Torcedores, ídolos e dirigente dividem espaço em túmulo do Palmeiras

São Paulo (SP)

Os caixões podem não ser verdes e brancos, como diz uma das canções entoadas pelo público nas arquibancadas, mas o Palmeiras tem um jazigo oficial. No Cemitério do Araçá, localizado na Zona Oeste de São Paulo, torcedores e jogadores dividem espaço com um dirigente.

Coincidentemente, o Cemitério do Araçá fica a poucos metros do Estádio do Pacaembu, utilizado pelo Palmeiras com maior frequência durante a reforma do Palestra Itália. Do túmulo com tons verdes, identificado com o símbolo do clube, os gritos da torcida são facilmente audíveis.

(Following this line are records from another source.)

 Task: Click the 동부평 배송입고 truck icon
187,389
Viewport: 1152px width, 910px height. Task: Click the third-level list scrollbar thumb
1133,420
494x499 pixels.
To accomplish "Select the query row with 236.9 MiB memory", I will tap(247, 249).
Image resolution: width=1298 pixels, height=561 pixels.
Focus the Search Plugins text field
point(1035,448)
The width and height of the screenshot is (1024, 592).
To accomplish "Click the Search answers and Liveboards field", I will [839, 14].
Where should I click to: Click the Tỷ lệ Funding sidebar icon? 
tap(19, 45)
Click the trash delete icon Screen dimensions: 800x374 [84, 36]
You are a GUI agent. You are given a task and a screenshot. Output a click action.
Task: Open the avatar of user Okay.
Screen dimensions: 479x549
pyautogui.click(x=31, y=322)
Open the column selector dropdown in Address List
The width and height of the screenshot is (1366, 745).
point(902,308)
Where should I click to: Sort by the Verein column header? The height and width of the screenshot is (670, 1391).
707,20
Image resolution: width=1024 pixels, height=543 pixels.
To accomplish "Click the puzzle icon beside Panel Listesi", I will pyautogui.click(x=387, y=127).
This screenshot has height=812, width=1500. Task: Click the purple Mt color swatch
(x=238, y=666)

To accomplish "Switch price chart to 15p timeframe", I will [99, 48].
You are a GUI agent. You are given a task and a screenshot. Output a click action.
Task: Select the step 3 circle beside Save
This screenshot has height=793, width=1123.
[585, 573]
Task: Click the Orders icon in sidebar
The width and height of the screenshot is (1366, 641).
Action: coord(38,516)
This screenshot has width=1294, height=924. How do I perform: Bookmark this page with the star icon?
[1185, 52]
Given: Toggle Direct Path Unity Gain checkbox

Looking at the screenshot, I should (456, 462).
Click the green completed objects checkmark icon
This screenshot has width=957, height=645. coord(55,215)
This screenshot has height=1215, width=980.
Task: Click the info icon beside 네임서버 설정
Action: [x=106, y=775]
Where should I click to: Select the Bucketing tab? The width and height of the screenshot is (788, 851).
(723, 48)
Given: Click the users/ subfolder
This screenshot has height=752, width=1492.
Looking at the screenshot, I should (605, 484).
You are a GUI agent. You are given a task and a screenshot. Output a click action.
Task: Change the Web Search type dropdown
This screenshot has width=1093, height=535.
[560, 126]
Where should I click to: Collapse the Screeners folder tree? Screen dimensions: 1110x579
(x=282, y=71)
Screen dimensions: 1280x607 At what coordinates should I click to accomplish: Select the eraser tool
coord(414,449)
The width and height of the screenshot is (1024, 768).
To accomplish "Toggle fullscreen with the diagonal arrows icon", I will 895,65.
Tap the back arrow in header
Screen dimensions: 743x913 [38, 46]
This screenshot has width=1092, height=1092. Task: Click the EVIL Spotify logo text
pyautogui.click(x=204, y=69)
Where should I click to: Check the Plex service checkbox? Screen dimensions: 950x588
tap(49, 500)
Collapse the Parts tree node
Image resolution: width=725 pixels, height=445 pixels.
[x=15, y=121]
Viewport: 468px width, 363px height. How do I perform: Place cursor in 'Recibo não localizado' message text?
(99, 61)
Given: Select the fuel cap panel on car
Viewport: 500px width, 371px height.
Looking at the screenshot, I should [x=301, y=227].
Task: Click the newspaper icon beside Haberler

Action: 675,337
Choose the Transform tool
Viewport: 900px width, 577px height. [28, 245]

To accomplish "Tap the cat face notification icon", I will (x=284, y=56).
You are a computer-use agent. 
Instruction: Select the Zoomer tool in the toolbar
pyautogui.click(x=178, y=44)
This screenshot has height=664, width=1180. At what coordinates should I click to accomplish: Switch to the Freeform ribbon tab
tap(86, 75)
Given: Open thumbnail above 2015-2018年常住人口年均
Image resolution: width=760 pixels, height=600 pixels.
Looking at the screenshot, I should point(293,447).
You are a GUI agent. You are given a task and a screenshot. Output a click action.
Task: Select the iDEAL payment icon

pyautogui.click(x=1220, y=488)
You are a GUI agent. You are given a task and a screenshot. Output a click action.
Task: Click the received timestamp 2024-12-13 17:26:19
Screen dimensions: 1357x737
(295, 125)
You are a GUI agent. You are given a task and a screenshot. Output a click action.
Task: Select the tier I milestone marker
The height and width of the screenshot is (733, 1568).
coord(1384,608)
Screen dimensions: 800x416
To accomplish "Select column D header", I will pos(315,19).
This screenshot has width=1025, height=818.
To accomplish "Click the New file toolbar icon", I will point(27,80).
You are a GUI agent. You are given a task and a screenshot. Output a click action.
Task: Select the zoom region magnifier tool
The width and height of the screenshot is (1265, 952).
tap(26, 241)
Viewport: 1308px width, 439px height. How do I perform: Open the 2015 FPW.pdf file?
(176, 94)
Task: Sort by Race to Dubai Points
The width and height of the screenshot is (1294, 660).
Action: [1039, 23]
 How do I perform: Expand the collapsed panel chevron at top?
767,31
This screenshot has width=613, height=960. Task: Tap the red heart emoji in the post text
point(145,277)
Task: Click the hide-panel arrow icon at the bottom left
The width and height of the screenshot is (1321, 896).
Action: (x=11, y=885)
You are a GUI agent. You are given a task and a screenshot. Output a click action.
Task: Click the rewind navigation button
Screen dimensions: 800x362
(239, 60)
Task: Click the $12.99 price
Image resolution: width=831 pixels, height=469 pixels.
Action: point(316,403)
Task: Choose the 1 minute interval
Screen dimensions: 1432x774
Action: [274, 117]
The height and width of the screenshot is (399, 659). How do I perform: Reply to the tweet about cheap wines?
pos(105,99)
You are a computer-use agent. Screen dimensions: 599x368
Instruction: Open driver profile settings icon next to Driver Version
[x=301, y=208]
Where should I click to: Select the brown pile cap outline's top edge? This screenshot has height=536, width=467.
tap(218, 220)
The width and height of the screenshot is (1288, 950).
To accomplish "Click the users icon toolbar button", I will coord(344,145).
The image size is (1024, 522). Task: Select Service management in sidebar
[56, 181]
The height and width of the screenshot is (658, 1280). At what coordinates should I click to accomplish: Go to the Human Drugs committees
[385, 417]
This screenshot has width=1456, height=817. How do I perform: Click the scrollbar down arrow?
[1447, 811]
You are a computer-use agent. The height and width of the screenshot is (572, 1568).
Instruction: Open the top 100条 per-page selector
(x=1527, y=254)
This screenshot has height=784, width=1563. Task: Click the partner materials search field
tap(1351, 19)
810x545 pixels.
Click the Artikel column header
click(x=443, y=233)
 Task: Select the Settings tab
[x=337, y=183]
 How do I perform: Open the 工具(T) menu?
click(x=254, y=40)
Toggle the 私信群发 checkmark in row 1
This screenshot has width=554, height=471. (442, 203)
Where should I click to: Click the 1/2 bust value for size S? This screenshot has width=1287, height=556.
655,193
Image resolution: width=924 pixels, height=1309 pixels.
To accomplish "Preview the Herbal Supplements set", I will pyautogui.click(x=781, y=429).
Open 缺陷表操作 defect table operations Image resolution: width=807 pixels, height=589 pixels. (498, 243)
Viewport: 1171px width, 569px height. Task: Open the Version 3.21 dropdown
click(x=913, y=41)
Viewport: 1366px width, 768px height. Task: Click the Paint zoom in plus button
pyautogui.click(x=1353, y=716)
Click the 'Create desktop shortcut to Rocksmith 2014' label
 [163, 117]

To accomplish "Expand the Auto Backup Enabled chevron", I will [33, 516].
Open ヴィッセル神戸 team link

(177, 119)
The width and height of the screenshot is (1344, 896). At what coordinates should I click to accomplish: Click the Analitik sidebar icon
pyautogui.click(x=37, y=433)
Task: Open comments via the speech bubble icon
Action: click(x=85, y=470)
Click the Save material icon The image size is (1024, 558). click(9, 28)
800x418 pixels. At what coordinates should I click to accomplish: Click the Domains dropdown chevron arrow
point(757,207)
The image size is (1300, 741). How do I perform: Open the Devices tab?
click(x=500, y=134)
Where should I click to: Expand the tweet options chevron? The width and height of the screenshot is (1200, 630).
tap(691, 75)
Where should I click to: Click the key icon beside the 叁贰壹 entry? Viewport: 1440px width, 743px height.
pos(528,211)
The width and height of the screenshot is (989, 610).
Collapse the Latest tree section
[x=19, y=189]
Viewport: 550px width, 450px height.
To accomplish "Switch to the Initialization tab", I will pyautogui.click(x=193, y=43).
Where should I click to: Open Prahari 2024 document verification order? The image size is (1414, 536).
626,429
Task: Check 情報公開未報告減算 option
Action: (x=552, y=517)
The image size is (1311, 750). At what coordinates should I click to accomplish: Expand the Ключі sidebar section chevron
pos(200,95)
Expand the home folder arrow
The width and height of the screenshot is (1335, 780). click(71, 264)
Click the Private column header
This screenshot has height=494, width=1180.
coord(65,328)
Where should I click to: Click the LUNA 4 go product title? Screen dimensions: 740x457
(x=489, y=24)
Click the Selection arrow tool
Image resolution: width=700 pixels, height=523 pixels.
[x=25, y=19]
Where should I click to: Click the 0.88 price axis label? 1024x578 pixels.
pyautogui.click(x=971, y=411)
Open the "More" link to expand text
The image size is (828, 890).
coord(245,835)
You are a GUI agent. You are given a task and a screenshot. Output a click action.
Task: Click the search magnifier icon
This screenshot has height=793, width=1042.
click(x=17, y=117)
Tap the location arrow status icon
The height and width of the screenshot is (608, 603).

O atacante Segundo Villadoniga, enterrado no jazigo oficial, participou de um dos jogos mais importantes da história da agremiação, disputado justamente no Pacaembu. Na primeira partida após a mudança de nome de Palestra Itália para Palmeiras, com a presença do uruguaio, o time conquistou o Paulista de 1942 sobre o São Paulo.

Tetracampeão uruguaio pelo Peñarol, Villadoniga, com passagem pela seleção de seu país, defendeu o Vasco antes de chegar ao Palestra-Palmeiras. Conhecido como “El Arquitecto”, ele marcou 50 gols em 134 jogos pelo clube paulista de 1942 a 1946. Radicado em São Paulo, morreu em 2006.

O atacante José Romeiro, também chamado de “Sputnik Brasileiro”, apelido reproduzido em sua lápide, faleceu em 2008 e foi o último a ser enterrado no túmulo do Palmeiras. Autor de 62 gols em 114 partidas de 1958 a 1962, ele conquistou o Paulista de 1959 e a Taça Brasil de 1960.

Assim como Segundo Villadoniga, seu ‘vizinho’ no jazigo do Palmeiras, Romeiro participou de um jogo memorável. De falta, ele marcou o gol da vitória sobre o Santos de Pelé no terceiro e decisivo confronto válido pelo Super Campeonato Paulista de 1959, encerrando um jejum de títulos iniciado em 1951.

Fernando Dantas/Gazeta Press
Jogadores, torcedores e um dirigente dividem espaço no túmulo oficial da Sociedade Esportiva Palmeiras
O primeiro ‘inquilino’ do túmulo oficial do Palmeiras foi Onofre Mazza, falecido em 1968 – na lápide, consta o nome “Onofrio”. Nascido na Itália, ele mantinha uma joalheria localizada no centro da capital paulista e acabou assassinado na porta de sua residência poucos dias depois de ser eleito conselheiro vitalício do clube.

O torcedor Cléo Sóstenes, ex-presidente da Mancha Verde, também teve uma morte trágica. Com apenas 24 anos, foi assassinado nas imediações da sede da torcida organizada em 1988, supostamente por membros de uma facção rival. Até hoje, o grupo leva aos jogos uma bandeira com a imagem do antigo líder.

Nascido na Itália, Giovanni Capalbo, mais conhecido como “João Gaveta” por atribuir todas as derrotas do clube à má fé da arbitragem – o apelido consta na lápide -, também está no túmulo do Palmeiras. Considerado torcedor símbolo do clube, ele faleceu em 1984 e teria nascido em 26 de agosto de 1920, dia e mês da fundação do Palestra Itália.

Vicente Ragognetti, responsável por conclamar os italianos a criar um time de futebol para representar a colônia em 1914, também foi enterrado no jazigo oficial da agremiação, em 1977. No entanto, os restos mortais do ex-jornalista, um dos fundadores do Palestra Itália, foram removidos para outro túmulo, também no Cemitério do Araçá.